On the last page of Neil Gaiman’s riveting NORSE MYTHOLOGY, I wished, for about the hundredth time, that instead of reading it to myself and imagining the thunderous voices of Odin and his rambunctious tribe of gods inside my head, someone would have read it aloud to me.

The vast dimensions of these ancient legends were born of a rugged oral culture where storytelling was far more than entertainment. Through months of northern darkness and deathly cold, it was a psychological staff of life, a necessity for the mind like bread, drink and shelter are for the body.

"Anyone who enjoys 'tall tales' of substance and breadth will find NORSE MYTHOLOGY an intensely satisfying read, but for those who have detected how powerfully the pantheon of Nordic gods has influenced opera, fantasy and science fiction, the pleasure of Gaiman’s skillful reweaving will be all the greater."

As recently as my own Norwegian stepfather’s childhood during the early 20th century, storytelling was still a quintessential part of Scandinavian culture. He’d often recall those special times when books were set aside and the old tales from pre-Viking ages were passed on by elders with a gift for voicing them.
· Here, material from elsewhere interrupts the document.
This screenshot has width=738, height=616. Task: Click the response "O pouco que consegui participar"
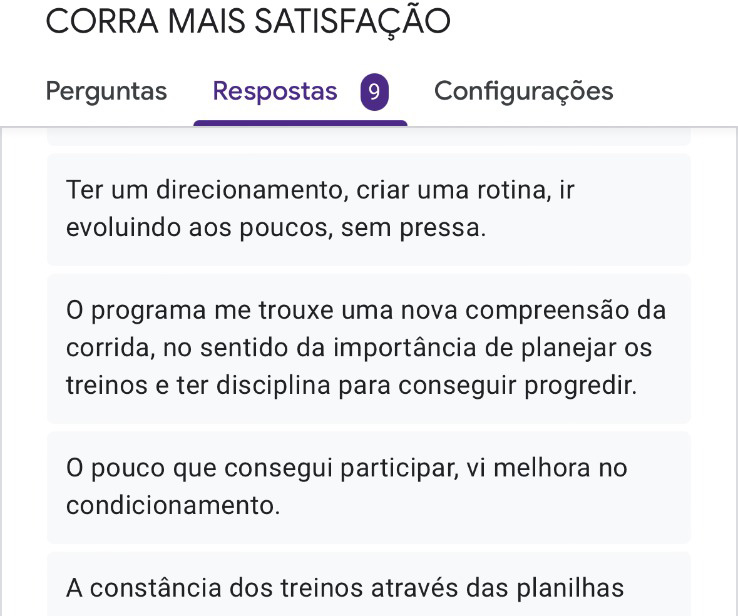368,487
It was perhaps from my stepdad and his unique accent (like the Muppets’ Swedish Chef, but at half-speed and half an octave lower) that I really came to understand what Gaiman has captured so incredibly well in the language of NORSE MYTHOLOGY. The storytelling voice is not a “literary” one as we know it, but a dramatic and proclaiming one, the one my Viking-descended parent used in sharing his rich culture.
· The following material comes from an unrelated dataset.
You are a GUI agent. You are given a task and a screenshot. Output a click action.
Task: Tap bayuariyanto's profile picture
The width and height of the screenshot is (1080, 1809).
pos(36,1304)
In blending and retelling the most enduring exploits of iconic figures like wise Odin, powerful Thor with his magic hammer, Loki the manipulative trickster, Balder with his magnetic good looks, surly but skilled dwarfs, giants with brute force to uproot mountains, and the wives, sisters or daughters who often showed more backbone than their more celebrated male counterparts, Gaiman propels one tale into another through deceptively simple and direct prose. The supple and energetic rhythms of his narrative compare with the timeless poetry of Anglo-Saxon classics like Beowulf.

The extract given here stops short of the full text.